Is this laptop good for pictures.
for photoshop use.
My camera is a Nikon D5000 and I'm shooting RAW.
main use would be for events pictures, but I'm also interested in photo manipulation.
http://gulf.computers.toshiba-europe.com/innovation/en/product/Satellite-C660-1RR/1107870/toshibaShop/false/
Yes. It seems pretty good.
It really depends on your budget. If you can afford a MacBook Pro 15 or 17 inch, that is the industry standard.
Whatever you get, load it up with as much RAM as you can afford with the best graphics card you can afford. Whichever OS you go with, get a solid backup system. Since you shoot RAW you need to backup everything and store it off-computer if possible because those files will eat up your memory.
If you want to build a PC, that will be the best over time because you can "easily" replace parts as they become outdated. A Mac is the best but once that runs its course in 6-10 years, you will have to replace the whole machine.
Honestly that linked comp doesn't look that great.

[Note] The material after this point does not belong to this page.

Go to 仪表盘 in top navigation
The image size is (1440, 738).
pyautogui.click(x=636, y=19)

It would work. Couple it with a calibration device and that toshiba screen will turn out to be quite nice.
An i5 or even i7 processor with 8gb of ram instead of the 4 on this model will be significantly faster.

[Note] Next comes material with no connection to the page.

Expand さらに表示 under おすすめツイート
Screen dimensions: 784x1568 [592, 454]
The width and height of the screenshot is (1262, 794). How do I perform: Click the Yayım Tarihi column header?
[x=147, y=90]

It's on the edge of not being good enough, you really need a multi core processor running at around 3GHz or faster. 500Gb is OK for the Operating system, you will need more for storage. Think about an SSD rather than a hard drive for the drive that carries the Op System and Programs.
The graphics card will use some of your RAM, a card with more video memory is better, much better.
This computer is not good enough for any HD video editing should you need that.
Unless you actually need the portability of a laptop a tower system is much, much more cost effective, for what this laptop costs you could have a computer that is fast enough and with enough capacity to do anything including video editing with lots of space to add storage hard drives.
You can build your own, there's some learning required, but there are plenty of sites that will walk you through it. Everything just bolts together and plugs in. You can use any Operating System PC or Mac (or both) and for a fraction of the cost.
Compared to my £400 tower system my Macbook Pro (£2000+) or more accurately the Clubs Macbook Pro, is much slower almost to the point of being an issue.
I'd really say it's a bit small at 15.6" for running an image editor. You want at least a 17" screen.
Ideally you really want a desktop, not a Laptop. They're more powerful, and more robust, and you can get a huge monitor pretty cheap these days. In image editing monitor size matters.